# [Dataset entries]
--- --- ---

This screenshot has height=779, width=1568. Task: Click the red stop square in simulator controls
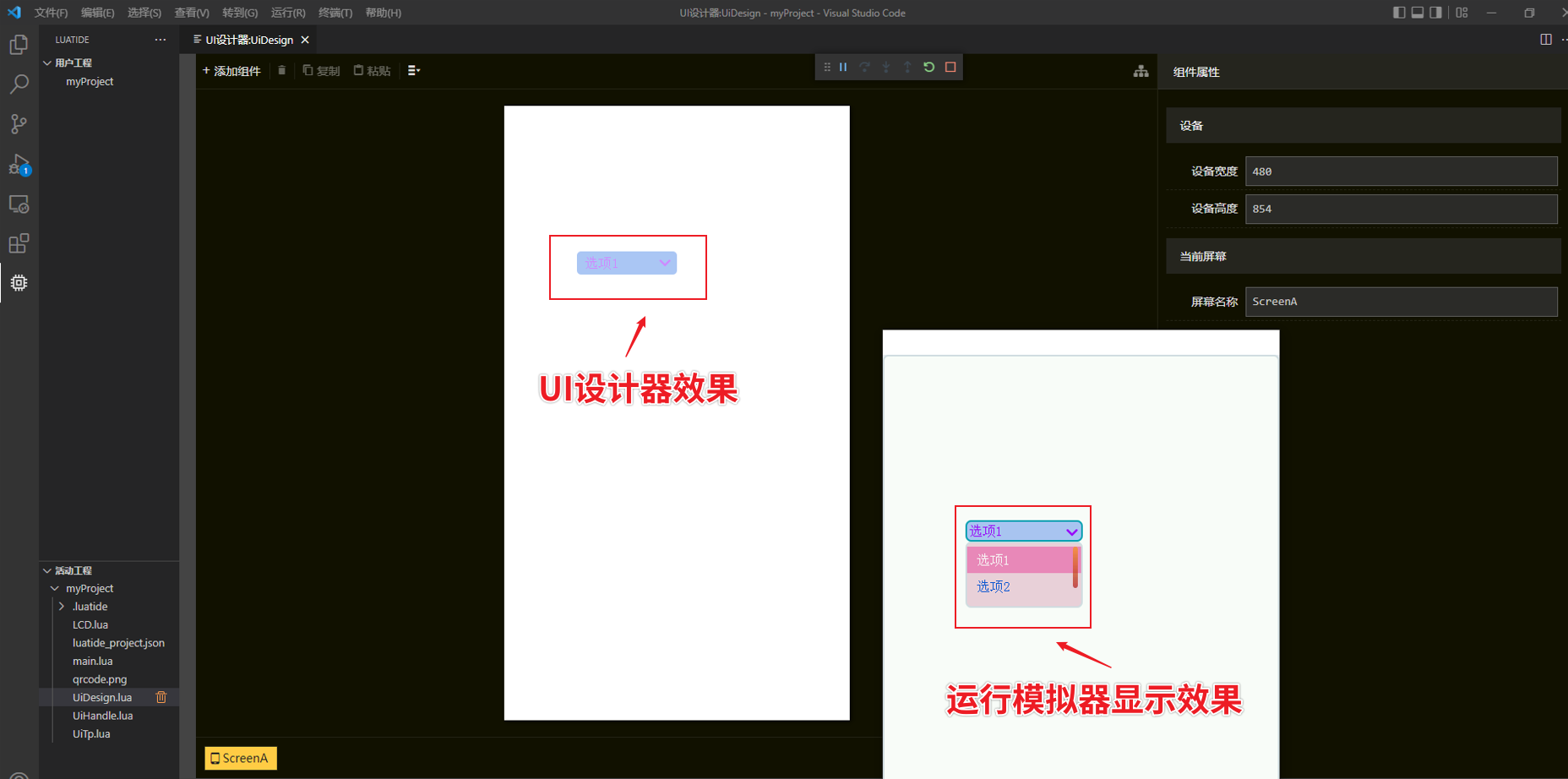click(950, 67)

--- --- ---

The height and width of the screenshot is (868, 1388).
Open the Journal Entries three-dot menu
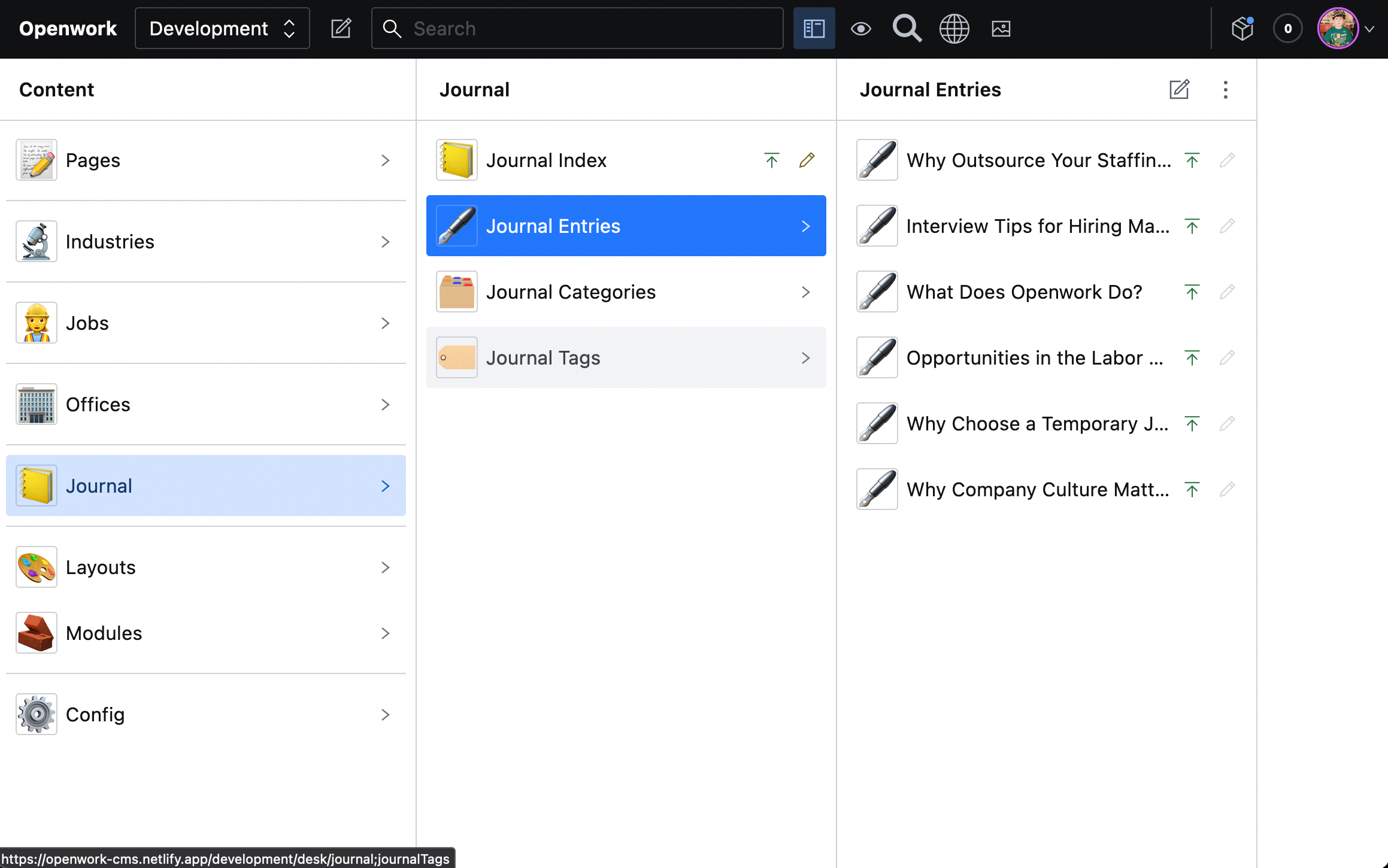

--- --- ---

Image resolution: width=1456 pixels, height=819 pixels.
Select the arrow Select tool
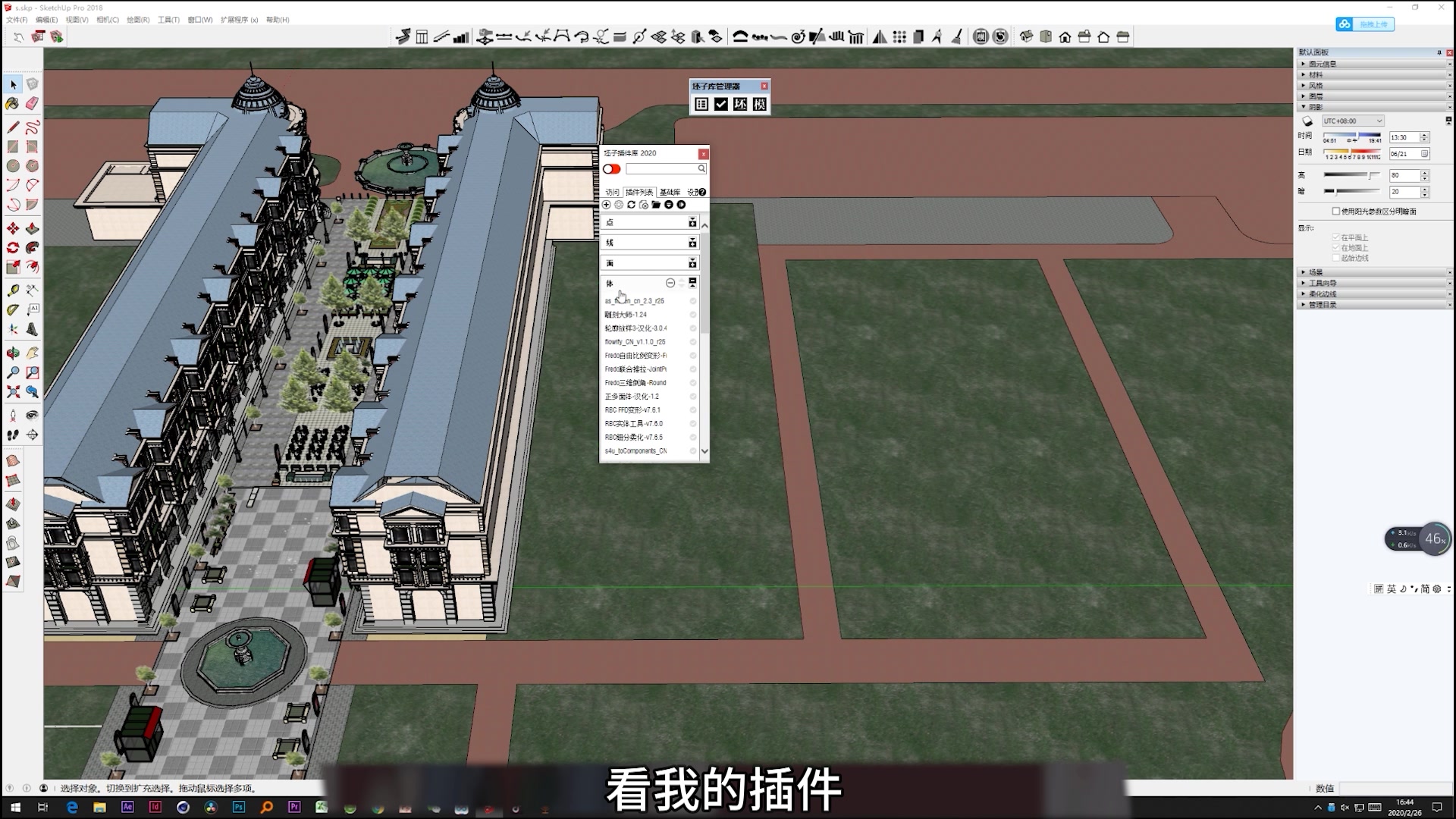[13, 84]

--- --- ---

# [Your goal]
Reproduce verbatim the lines above, from the line with "The height and" through the line with "Open the Journal Entries three-dot menu".

# [Result below]
The height and width of the screenshot is (868, 1388).
Open the Journal Entries three-dot menu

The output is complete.